(Stored data entries)
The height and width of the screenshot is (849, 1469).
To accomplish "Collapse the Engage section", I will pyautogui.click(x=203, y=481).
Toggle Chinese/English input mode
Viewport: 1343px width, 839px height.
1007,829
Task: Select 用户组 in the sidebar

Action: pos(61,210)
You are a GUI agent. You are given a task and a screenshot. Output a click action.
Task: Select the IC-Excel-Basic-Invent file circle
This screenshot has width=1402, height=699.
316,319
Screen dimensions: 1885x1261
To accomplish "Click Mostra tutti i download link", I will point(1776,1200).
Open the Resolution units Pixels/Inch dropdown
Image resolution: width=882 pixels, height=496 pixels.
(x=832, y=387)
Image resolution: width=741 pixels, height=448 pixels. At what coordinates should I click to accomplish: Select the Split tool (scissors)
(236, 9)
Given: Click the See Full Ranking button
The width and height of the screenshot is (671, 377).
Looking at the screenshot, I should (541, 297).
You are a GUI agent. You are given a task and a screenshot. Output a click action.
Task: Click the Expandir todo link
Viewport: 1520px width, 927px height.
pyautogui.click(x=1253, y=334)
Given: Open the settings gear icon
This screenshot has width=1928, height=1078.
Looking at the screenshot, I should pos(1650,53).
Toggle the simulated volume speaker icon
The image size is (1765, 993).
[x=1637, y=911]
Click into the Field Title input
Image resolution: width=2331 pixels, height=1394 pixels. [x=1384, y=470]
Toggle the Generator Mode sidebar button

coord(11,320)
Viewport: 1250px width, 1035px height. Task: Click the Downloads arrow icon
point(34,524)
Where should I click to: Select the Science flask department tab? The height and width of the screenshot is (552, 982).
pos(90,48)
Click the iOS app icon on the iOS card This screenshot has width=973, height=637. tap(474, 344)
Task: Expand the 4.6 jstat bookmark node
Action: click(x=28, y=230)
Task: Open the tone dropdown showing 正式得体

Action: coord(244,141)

→ Exercise brief: What is needed is an exact transcription of all the data.

→ Exercise answer:
The height and width of the screenshot is (849, 1469).
To accomplish "Collapse the Engage section", I will pyautogui.click(x=203, y=481).
Toggle Chinese/English input mode
Viewport: 1343px width, 839px height.
1007,829
Task: Select 用户组 in the sidebar

Action: pos(61,210)
You are a GUI agent. You are given a task and a screenshot. Output a click action.
Task: Select the IC-Excel-Basic-Invent file circle
This screenshot has width=1402, height=699.
316,319
Screen dimensions: 1885x1261
To accomplish "Click Mostra tutti i download link", I will point(1776,1200).
Open the Resolution units Pixels/Inch dropdown
Image resolution: width=882 pixels, height=496 pixels.
(x=832, y=387)
Image resolution: width=741 pixels, height=448 pixels. At what coordinates should I click to accomplish: Select the Split tool (scissors)
(236, 9)
Given: Click the See Full Ranking button
The width and height of the screenshot is (671, 377).
Looking at the screenshot, I should (541, 297).
You are a GUI agent. You are given a task and a screenshot. Output a click action.
Task: Click the Expandir todo link
Viewport: 1520px width, 927px height.
pyautogui.click(x=1253, y=334)
Given: Open the settings gear icon
This screenshot has width=1928, height=1078.
Looking at the screenshot, I should pos(1650,53).
Toggle the simulated volume speaker icon
The image size is (1765, 993).
[x=1637, y=911]
Click into the Field Title input
Image resolution: width=2331 pixels, height=1394 pixels. [x=1384, y=470]
Toggle the Generator Mode sidebar button

coord(11,320)
Viewport: 1250px width, 1035px height. Task: Click the Downloads arrow icon
point(34,524)
Where should I click to: Select the Science flask department tab? The height and width of the screenshot is (552, 982).
pos(90,48)
Click the iOS app icon on the iOS card This screenshot has width=973, height=637. tap(474, 344)
Task: Expand the 4.6 jstat bookmark node
Action: click(x=28, y=230)
Task: Open the tone dropdown showing 正式得体

Action: coord(244,141)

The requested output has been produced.